## [Stated problem 1]
According to the page extract on agriculture and nutrition data interoperability, which USAID-funded project does the work take place under?

What does Data Interoperability Require in Practice?
A few months ago, Development Gateway (DG) and our partner Athena Infonomics (AI) began the groundwork to improve the interoperability, analysis and – ultimately – use of agriculture and nutrition data in Cambodia and Nepal. Under the mSTAR project funded by USAID, DG and AI set out to understand the underlying structure of the data currently being collected and managed by Feed the Future implementers, and how to best support them to open up and share their data through digital tools and best practices. With the goal of accelerating data-driven agriculture development, DG and AI are supporting these partners and the USAID Missions in Cambodia (USAID/Cambodia) and Nepal (USAID/Nepal) to increase the availability of relevant data for research, analysis, and learning across stakeholders.
After assessing the challenges and opportunities for leveraging open agriculture and nutrition data in each country, we reviewed sample datasets to define the key components of a common data structure capable of improving interoperability across datasets and implementers. We also explored options for deploying a data repository – a solution for importing, storing, and retrieving digital content – to improve data sharing. Three main takeaways emerged, which we believe are relevant not just for data managers in Cambodia and Nepal but also for other contexts and sectors:
1. It is possible to achieve a common data structure – provided some common-sense principles are followed.

## [Stated problem 2]
Rewrite the rows from the line with "Image resolution: width=1057" to the line with "The width and" as a Markdown table with the columns Row and Line, leaving out blank lines and any pictures.

## [Material supplied]
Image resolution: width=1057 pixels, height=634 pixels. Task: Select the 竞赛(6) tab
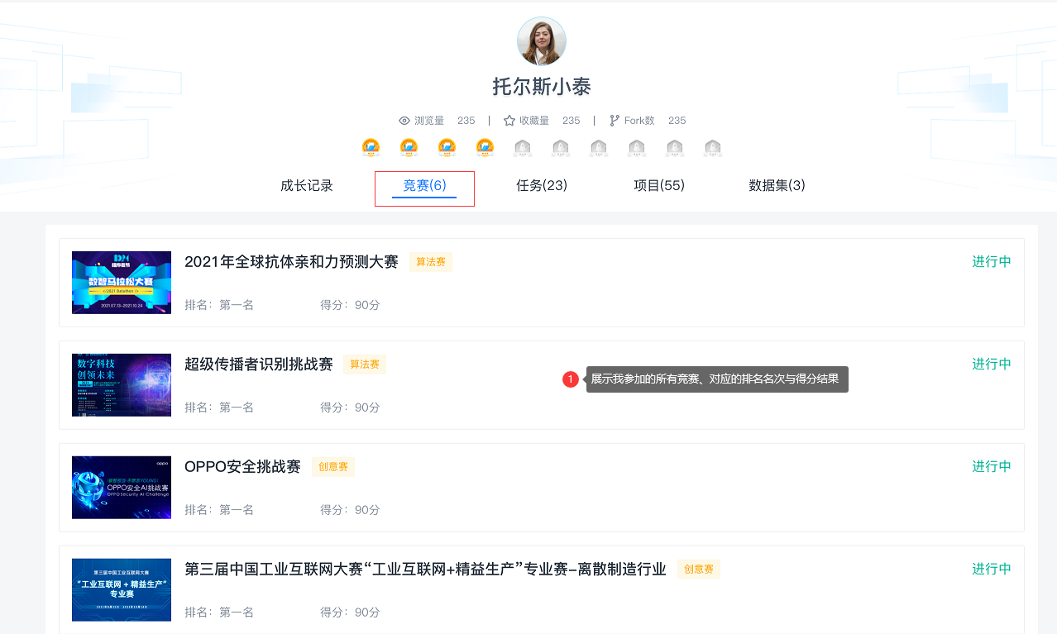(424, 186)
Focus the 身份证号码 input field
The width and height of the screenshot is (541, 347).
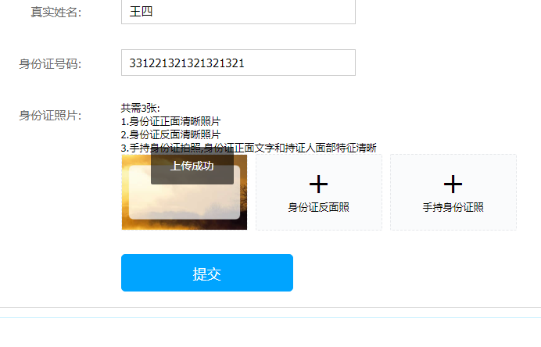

---

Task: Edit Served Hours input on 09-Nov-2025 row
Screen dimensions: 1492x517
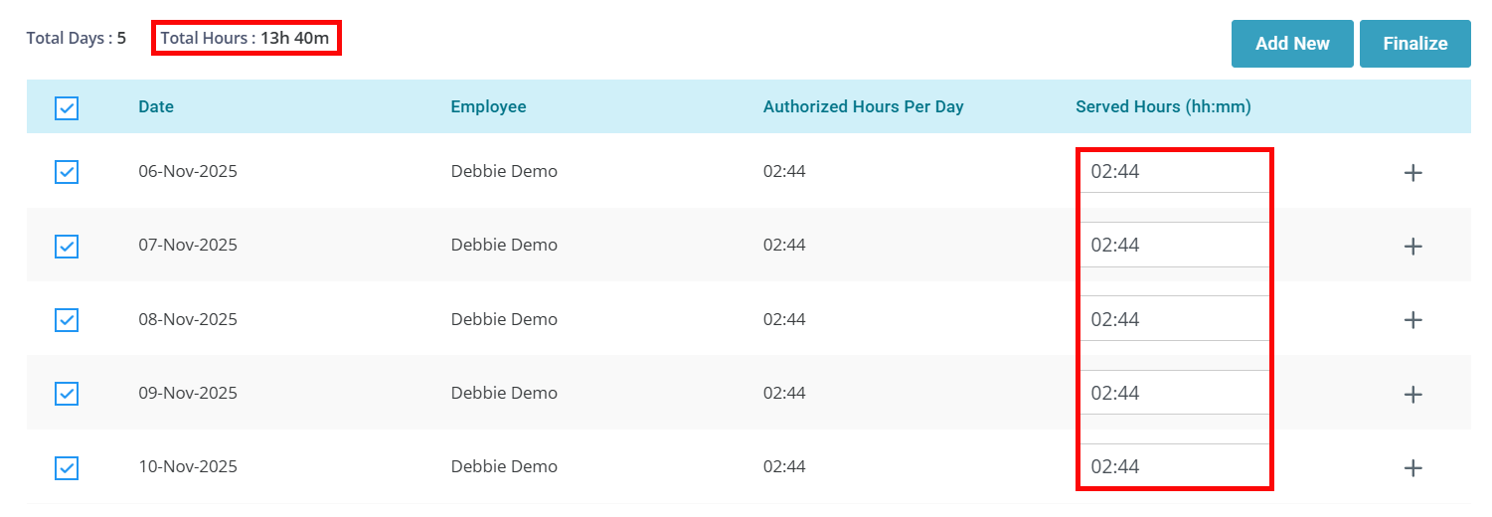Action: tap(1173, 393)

## [Full answer 1]
The mSTAR project.

## [Full answer 2]
| Row | Line |
|---|---|
| 1 | Image resolution: width=1057 pixels, height=634 pixels. Task: Select the 竞赛(6) tab |
| 2 | (424, 186) |
| 3 | Focus the 身份证号码 input field |
| 4 | The width and height of the screenshot is (541, 347). |